RECORDS FOR THIS EXERCISE.
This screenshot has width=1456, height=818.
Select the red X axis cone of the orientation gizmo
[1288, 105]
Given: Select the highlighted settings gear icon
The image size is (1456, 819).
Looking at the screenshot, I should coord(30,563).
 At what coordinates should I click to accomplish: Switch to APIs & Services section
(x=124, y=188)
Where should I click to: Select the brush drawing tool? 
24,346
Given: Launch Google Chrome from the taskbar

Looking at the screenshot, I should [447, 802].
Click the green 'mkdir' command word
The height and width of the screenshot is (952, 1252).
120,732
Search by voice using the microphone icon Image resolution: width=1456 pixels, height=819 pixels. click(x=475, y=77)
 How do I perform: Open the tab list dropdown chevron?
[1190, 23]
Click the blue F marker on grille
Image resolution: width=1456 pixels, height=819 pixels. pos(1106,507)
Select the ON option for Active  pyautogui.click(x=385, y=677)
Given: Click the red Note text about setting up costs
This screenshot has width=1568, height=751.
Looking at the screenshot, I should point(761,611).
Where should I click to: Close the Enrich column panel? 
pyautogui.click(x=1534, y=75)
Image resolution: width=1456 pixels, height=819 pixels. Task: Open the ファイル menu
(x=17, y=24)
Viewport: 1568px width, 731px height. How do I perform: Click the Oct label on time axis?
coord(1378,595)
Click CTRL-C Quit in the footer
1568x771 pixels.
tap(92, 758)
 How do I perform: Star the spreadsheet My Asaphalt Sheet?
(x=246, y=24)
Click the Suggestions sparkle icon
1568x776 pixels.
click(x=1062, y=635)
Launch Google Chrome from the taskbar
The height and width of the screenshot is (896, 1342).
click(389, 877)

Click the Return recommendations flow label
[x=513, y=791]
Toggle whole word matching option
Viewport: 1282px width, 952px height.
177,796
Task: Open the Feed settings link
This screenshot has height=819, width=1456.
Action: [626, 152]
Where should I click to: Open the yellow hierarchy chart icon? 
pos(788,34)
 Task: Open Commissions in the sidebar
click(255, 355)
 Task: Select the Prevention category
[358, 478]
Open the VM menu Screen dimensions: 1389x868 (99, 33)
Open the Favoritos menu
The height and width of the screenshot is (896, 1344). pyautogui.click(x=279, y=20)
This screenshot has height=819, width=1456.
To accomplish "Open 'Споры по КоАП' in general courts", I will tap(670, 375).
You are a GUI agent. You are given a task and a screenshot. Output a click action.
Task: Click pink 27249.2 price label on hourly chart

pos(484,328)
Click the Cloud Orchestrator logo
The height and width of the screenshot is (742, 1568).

WHAT YOU ARE ASKED TO DO. The records must be given again in full, exactly as they were written.

ANSWER TO THE PROBLEM.
This screenshot has width=1456, height=818.
Select the red X axis cone of the orientation gizmo
[1288, 105]
Given: Select the highlighted settings gear icon
The image size is (1456, 819).
Looking at the screenshot, I should coord(30,563).
 At what coordinates should I click to accomplish: Switch to APIs & Services section
(x=124, y=188)
Where should I click to: Select the brush drawing tool? 
24,346
Given: Launch Google Chrome from the taskbar

Looking at the screenshot, I should [447, 802].
Click the green 'mkdir' command word
The height and width of the screenshot is (952, 1252).
120,732
Search by voice using the microphone icon Image resolution: width=1456 pixels, height=819 pixels. click(x=475, y=77)
 How do I perform: Open the tab list dropdown chevron?
[1190, 23]
Click the blue F marker on grille
Image resolution: width=1456 pixels, height=819 pixels. pos(1106,507)
Select the ON option for Active  pyautogui.click(x=385, y=677)
Given: Click the red Note text about setting up costs
This screenshot has width=1568, height=751.
Looking at the screenshot, I should point(761,611).
Where should I click to: Close the Enrich column panel? 
pyautogui.click(x=1534, y=75)
Image resolution: width=1456 pixels, height=819 pixels. Task: Open the ファイル menu
(x=17, y=24)
Viewport: 1568px width, 731px height. How do I perform: Click the Oct label on time axis?
coord(1378,595)
Click CTRL-C Quit in the footer
1568x771 pixels.
tap(92, 758)
 How do I perform: Star the spreadsheet My Asaphalt Sheet?
(x=246, y=24)
Click the Suggestions sparkle icon
1568x776 pixels.
click(x=1062, y=635)
Launch Google Chrome from the taskbar
The height and width of the screenshot is (896, 1342).
click(389, 877)

Click the Return recommendations flow label
[x=513, y=791]
Toggle whole word matching option
Viewport: 1282px width, 952px height.
177,796
Task: Open the Feed settings link
This screenshot has height=819, width=1456.
Action: [626, 152]
Where should I click to: Open the yellow hierarchy chart icon? 
pos(788,34)
 Task: Open Commissions in the sidebar
click(255, 355)
 Task: Select the Prevention category
[358, 478]
Open the VM menu Screen dimensions: 1389x868 (99, 33)
Open the Favoritos menu
The height and width of the screenshot is (896, 1344). pyautogui.click(x=279, y=20)
This screenshot has height=819, width=1456.
To accomplish "Open 'Споры по КоАП' in general courts", I will tap(670, 375).
You are a GUI agent. You are given a task and a screenshot. Output a click action.
Task: Click pink 27249.2 price label on hourly chart

pos(484,328)
Click the Cloud Orchestrator logo
The height and width of the screenshot is (742, 1568).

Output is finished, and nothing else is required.